I remember that day! Maybe the day before, too. It was unseasonable warm, about 95 with at least 95 per cent humidity. We had come from Hyattsville, MD. Long bus rid to hop on the metro. We were walking the avenue, headed for your office. And somehow we were allowed entrance and invaded your executive space, sensing the preoccupation with the burden of final management of such a monumental event (pun intended!)
We had been warned by your dad that you would not have time to visit, so we were happy just to pop in, say "Hi," see our young executive niece in action, and be on our way.

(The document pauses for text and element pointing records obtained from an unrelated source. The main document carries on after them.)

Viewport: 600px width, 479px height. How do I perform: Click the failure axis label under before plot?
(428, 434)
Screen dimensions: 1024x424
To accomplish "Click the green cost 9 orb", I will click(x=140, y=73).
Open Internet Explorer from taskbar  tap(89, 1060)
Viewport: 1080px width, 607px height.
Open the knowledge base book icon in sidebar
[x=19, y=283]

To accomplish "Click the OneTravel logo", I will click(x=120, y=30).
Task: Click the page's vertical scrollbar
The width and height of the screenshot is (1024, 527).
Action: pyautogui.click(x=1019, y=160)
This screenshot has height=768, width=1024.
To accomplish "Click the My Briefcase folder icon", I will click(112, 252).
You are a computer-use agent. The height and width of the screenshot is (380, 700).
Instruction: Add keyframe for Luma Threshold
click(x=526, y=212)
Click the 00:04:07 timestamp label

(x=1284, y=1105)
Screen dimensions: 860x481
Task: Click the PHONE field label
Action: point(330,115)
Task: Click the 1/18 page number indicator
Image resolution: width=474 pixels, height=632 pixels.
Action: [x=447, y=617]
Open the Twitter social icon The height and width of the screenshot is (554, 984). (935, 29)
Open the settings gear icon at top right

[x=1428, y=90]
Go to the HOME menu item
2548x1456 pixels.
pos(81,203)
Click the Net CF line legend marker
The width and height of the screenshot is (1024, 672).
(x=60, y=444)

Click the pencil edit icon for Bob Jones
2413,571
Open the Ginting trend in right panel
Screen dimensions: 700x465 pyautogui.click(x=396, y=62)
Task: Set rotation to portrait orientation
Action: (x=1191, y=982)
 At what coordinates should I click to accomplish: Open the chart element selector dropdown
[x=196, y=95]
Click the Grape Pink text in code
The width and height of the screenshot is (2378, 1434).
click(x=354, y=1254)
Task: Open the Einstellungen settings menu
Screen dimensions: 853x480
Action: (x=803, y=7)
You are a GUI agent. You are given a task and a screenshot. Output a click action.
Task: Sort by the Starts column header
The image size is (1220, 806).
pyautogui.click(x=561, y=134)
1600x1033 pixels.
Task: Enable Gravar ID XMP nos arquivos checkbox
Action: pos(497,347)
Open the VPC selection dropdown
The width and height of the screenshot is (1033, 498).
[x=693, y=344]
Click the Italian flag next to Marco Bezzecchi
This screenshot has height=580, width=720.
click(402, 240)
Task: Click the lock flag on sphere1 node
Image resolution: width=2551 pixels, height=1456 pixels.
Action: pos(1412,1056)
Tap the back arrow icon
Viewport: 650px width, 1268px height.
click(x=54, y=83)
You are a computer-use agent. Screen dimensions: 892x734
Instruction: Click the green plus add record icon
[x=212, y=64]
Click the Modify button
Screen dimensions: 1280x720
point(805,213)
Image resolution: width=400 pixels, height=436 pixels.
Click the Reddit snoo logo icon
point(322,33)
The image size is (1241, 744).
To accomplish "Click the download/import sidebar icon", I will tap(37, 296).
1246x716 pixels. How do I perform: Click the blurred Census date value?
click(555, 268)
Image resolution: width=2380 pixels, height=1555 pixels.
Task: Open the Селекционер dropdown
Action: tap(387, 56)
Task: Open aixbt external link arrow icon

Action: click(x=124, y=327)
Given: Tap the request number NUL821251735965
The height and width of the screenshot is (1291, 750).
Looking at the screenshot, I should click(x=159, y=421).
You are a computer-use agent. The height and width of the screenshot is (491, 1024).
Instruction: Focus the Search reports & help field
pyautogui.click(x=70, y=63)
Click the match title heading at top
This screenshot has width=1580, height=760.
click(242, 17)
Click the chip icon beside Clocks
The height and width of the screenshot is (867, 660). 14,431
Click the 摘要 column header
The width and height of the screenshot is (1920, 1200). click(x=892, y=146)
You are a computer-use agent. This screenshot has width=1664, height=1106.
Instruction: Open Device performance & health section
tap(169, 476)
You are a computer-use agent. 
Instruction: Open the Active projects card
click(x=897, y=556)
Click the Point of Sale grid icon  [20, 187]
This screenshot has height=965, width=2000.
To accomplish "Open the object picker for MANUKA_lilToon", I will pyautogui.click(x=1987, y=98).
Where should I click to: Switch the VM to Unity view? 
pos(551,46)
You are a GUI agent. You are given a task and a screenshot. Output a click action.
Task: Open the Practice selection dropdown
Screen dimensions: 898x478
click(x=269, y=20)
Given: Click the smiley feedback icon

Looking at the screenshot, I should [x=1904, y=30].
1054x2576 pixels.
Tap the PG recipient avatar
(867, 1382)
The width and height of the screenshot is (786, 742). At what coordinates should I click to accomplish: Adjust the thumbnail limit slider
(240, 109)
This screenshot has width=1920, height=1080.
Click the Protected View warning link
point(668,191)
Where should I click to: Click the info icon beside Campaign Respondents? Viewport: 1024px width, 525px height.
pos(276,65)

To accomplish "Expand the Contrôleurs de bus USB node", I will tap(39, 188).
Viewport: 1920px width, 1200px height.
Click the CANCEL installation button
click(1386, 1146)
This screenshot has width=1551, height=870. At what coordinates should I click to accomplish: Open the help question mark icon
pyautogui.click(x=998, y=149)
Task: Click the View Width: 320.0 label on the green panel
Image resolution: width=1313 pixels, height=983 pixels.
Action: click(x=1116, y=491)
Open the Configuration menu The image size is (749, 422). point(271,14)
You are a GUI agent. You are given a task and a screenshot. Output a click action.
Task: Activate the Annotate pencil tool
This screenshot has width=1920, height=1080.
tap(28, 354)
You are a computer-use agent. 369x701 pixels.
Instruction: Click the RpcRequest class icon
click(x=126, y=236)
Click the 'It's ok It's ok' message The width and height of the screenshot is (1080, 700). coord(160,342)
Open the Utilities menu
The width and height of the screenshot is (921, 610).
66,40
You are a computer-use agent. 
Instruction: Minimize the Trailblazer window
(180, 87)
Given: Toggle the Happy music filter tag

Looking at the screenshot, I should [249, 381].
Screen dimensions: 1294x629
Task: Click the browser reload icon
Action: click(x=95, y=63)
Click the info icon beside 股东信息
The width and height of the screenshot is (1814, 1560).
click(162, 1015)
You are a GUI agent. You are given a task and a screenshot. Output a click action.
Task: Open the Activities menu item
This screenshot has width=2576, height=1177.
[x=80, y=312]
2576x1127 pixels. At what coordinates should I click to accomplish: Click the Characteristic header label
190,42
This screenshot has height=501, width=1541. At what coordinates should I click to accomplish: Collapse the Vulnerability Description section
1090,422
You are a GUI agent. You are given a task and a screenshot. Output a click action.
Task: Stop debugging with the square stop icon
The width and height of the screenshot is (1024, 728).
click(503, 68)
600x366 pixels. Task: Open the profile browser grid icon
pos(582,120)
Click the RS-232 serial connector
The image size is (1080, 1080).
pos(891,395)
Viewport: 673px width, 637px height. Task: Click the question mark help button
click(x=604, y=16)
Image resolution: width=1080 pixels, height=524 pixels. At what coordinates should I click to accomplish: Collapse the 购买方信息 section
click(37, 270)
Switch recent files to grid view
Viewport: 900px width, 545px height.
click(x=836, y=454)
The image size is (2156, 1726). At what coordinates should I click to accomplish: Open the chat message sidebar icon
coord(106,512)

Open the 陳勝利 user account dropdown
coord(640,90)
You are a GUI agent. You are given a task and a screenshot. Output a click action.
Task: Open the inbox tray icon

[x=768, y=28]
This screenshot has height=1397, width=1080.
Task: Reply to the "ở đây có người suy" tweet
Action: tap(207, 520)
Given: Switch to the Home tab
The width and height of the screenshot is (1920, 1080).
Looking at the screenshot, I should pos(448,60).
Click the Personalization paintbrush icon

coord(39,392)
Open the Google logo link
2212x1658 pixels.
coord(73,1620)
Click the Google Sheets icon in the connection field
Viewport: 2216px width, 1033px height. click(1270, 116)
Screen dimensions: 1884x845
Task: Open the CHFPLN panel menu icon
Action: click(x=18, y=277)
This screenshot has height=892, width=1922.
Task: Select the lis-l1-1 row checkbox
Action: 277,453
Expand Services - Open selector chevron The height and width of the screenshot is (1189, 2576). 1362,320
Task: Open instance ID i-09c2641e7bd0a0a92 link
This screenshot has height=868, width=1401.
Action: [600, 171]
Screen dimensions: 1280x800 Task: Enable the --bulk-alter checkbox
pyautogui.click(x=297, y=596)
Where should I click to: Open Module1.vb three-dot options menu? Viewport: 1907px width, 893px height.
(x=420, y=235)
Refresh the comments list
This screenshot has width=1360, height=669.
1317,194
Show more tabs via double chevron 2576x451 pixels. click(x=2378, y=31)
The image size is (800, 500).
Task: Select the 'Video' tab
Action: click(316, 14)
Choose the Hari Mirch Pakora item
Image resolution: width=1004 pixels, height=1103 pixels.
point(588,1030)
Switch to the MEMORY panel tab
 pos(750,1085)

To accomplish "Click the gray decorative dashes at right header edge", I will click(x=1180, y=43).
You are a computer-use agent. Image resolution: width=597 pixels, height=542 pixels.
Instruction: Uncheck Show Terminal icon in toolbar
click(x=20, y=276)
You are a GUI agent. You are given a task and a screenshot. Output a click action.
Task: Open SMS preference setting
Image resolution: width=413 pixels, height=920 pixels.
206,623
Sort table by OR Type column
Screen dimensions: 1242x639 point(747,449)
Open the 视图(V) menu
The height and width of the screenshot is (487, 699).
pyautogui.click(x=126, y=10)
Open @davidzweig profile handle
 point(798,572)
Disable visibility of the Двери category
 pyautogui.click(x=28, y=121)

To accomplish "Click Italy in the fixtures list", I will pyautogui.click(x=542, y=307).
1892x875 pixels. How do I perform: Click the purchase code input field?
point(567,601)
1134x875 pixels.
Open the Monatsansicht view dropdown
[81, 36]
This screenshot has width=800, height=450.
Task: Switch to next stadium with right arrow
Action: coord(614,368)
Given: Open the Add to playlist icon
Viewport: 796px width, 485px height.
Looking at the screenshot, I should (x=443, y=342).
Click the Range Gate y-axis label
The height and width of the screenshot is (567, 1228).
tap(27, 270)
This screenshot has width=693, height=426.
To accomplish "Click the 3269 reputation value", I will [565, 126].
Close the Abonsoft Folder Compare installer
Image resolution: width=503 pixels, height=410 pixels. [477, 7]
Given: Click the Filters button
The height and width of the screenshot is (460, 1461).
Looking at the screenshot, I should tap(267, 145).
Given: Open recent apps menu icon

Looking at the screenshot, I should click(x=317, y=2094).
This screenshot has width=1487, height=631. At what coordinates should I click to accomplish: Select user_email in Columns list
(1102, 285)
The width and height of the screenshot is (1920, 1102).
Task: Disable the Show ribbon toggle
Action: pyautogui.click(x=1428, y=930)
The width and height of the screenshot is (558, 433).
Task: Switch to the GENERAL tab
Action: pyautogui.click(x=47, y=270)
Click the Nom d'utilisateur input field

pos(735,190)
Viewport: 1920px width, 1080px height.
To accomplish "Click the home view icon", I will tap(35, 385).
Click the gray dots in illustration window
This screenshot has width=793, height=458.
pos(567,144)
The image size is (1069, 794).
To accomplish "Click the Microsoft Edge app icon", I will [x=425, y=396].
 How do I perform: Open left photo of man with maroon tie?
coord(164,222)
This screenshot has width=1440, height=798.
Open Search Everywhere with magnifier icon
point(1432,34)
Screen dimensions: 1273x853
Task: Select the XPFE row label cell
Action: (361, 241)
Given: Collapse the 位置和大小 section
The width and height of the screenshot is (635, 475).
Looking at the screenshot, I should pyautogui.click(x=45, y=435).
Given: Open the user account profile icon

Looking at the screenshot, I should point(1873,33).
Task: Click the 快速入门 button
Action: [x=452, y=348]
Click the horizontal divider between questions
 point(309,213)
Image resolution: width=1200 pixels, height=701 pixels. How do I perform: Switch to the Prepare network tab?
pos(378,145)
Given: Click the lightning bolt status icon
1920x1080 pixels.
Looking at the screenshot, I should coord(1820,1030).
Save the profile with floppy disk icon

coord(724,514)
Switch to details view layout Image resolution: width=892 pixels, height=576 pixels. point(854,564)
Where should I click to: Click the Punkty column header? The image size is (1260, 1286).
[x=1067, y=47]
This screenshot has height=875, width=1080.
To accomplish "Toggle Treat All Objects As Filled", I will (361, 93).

We had suddenly become aware of the event. We were on vacation, and this was our scheduled day for the District. We were trying to cover as many of the sights as possible. We made it to the Capitol, listened to the snappy niformed guide, and went up to the House gallery. Just followed some other people to a seat. The guide was wearing a flowered dress and waving an umbrella. After a few minutes, she explained that we would go down to the lobby for a stop and a cold water fountain and a display of two early versions of the Bible, one by a hand scribe and one printed. That was a real treat for someone involved in writing and publishing, reflecting on all the current capabilities and challenges. The umbrella lady explained that we would not be able to go into the Library of Congress, since it was closed for renovation. Walking out, I mentioned my disappointment in that I had read about the decor and was looking forwar to seeing it. She said there was a way I could peek in, and she took me to a door and lifted the brown paper back to see in the window. No one else seemed all that interested in her information, and so we enjoyed talking to her and asked how to get to the National Arboretum. We knew it was nearby. She said, oh I'll point it out. We will go right by it when we get back on the bus. At this point, we realized we had attached ourselves to a tour group. I think we could have gotten on the bus and continued, but we didn't. We went on to the Smithsonian. Since we had stopped at other landmarks on the way, we used up our last bit of stamina and headed for the nearest metro stop and headed back to our family in MD.
Next day, we were driving to Alexandria and Mt. Vernon. We decided to drive through the District again to see the activity. Yes, we made it through most of the way before getting stalled for awhile. It was overwhelming ... the mass of portable toilets. We were not close enough to observe the program. but well aware of the enormous crowd.
It was interesting to read about your memories.